Ethiopia

Ethiopia

Thursday, July 2, 2015

Looney Idea - Week Twenty-Four

New to ONE LOONEY IDEA - read below

In 2006, we began a relationship with Ethiopia that we cannot turn our backs on.  
In Ethiopia, the majority of people build a life with less than a dollar a day. 
A dollar a day does not buy basic necessities.
We all have challenges. At this point in my life I am living with abundance. It doesn’t feel good to continue to accrue treasures when so many live with scarcity. I want to choose something different. 
Impulsivity is a choice of the privileged. But, the privileged have a responsibility.  
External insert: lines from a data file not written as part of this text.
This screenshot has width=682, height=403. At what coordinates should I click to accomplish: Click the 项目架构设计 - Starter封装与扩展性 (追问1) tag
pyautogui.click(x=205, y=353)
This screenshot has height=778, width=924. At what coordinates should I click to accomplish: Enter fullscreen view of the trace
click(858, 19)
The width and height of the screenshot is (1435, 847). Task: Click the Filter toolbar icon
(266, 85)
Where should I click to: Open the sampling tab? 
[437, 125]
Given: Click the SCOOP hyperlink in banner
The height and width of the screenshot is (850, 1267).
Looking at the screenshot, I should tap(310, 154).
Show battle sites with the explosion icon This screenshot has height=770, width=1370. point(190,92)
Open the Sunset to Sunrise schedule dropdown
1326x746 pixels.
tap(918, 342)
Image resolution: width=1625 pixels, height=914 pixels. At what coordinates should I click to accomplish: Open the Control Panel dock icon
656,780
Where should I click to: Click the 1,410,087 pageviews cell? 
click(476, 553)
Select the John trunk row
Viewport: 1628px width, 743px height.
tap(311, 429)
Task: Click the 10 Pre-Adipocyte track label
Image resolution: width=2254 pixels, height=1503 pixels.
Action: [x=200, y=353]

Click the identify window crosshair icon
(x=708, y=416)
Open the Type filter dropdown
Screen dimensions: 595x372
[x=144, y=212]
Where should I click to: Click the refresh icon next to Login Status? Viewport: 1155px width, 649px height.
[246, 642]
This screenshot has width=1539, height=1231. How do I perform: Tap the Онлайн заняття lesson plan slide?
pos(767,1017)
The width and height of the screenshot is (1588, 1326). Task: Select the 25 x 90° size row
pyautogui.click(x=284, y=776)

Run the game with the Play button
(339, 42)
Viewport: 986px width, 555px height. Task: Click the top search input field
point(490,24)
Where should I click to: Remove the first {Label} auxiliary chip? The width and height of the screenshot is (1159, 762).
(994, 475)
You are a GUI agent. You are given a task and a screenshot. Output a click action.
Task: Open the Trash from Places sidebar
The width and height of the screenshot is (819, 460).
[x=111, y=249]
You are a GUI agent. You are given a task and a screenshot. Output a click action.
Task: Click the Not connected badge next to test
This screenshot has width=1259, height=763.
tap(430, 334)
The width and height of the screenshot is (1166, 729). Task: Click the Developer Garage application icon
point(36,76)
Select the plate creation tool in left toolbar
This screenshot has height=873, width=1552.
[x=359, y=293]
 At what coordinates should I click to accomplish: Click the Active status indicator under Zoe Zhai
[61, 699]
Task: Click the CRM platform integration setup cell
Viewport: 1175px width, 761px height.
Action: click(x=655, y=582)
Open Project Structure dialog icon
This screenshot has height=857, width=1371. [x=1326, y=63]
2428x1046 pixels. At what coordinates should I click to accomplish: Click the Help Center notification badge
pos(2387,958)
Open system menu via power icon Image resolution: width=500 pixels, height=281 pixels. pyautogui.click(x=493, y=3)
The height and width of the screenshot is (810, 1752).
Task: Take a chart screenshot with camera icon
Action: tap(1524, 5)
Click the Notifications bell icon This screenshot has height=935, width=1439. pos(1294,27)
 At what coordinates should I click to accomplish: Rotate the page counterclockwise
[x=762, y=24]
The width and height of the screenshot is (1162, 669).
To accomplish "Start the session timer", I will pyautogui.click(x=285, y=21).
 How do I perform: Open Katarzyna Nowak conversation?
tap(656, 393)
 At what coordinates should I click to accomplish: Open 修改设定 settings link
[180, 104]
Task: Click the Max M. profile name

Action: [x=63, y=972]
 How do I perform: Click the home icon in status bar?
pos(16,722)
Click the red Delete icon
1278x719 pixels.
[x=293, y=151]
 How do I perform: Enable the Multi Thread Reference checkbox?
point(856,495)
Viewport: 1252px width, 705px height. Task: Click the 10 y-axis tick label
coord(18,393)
PLEASE consider pledging your support to me, through financially supporting the work of Canadian Humanitarian in Ethiopia. My original goal was to get FIFTY people to pledge a dollar a day for the 365 days of this challenge. But, give what you feel you can toward my campaign—no amount is too small, every dollar makes a difference in the life of another—or continue to make a difference through your own chosen channels. The link to my personal pledge page is below.



Betam amisegnalo. 

Belly Flop



When I was in junior high, twelve or thirteen years old, I spent most summer days at a swimming pool. I had done gymnastics for many years, so then taught myself to perform some of the tumbling moves, in mid-air off the diving board. The more I improved, the greater risks I took. I may or may not have been showing off one day—trying to impress the local boys—when I attempted a one-and-a-half off the low board. 
Step, step, jump. I soared into the air with ease; I tucked my legs up, and began to rotate for the first revolution. The low board is only a metre off the surface of the water, and mass moves through space pretty fast. I opened my tuck at the moment that I thought I would smoothly enter the water, head first. I envisioned the no-splash entry I had witnessed in contestants of the recent Commonwealth Summer Games in Edmonton. But, I opened up too soon, and instead managed to smack down, face first in the middle of the pool. The audience that I imagined whooping loudly, instead groaned and turned their heads away in shared embarrassment. 
I swam to the edge of the pool, where two lifeguards all but pulled me out. What? I thought. I’m sure I can get out myself. They rushed me over to the side of the pool. I tasted the salty blood running down my face, and into the corners of my mouth, just as I sat down and they shoved a towel over my bleeding nose. The imagined audience now pointed at me, calling out to those who had missed the slap of skin on the surface of the water. I wanted to die.

That was an obvious belly flop, everyone knew it had happened, I couldn’t hide it. In One Loonie Challenge, I have been executing belly flops, none of which you have seen, but that have been as unsightly as the one of my youth. This, the season of mother’s day, father’s day, a wedding, birthday presents, teachers gifts, end-of-school celebrations, Stampeders football season, and general good weather for outdoor dining & drinking, has resulted in excessive spending. No lifeguard has arrived to pull me out. 
The question is not whether you are going to do a belly flop, it’s how you are going to respond after you do a belly flop. Here’s what my 13-year-old self did. I wanted to run and hide, and never return to that pool, or do another dive again. Perhaps I moved to the smaller pool, and swam underwater for awhile, I don’t remember. Then, I packed up my gear, and rode my bike home, thoroughly embarrassed. The next day, I went back to the pool, and got back on the board. I dove again, and again, and again. I practiced the dives I could do well, until confidence replaced uncertainty, and then I tried the one-and-a-half again. With the edge of failure already revealed, I had the courage to brush up against the possibility of it again. I managed to enter the water head first, not perfectly, but without drawing attention. I kept trying, until I got it right. More of the dives were successful than not. But, somehow, I remember the belly flop, I don’t remember the perfect dive into the water where nary a ripple could be seen. I don’t remember the awed expression of the imagined audience. I don’t remember how it felt to do it right. 
My belly flops have been so frequent this month, that my skin stings from the smack of it. Again, I want to cover my head and run for the hills hiding in embarrassment, or shame. Instead, I will swim to the edge, and pull myself out. I will figure out a way to renew my commitment to the challenge, and to change. 

Why not just give up? 
Because I can see the girl I was in my own kids. They are constantly challenged to make choices, not all of them easy. Quitting often looks like the easier, and therefore better, choice. The loonie challenge is not particularly enjoyable. But, I believe that something is going to happen that I can’t yet see. I am still in the air, and the landing is undetermined.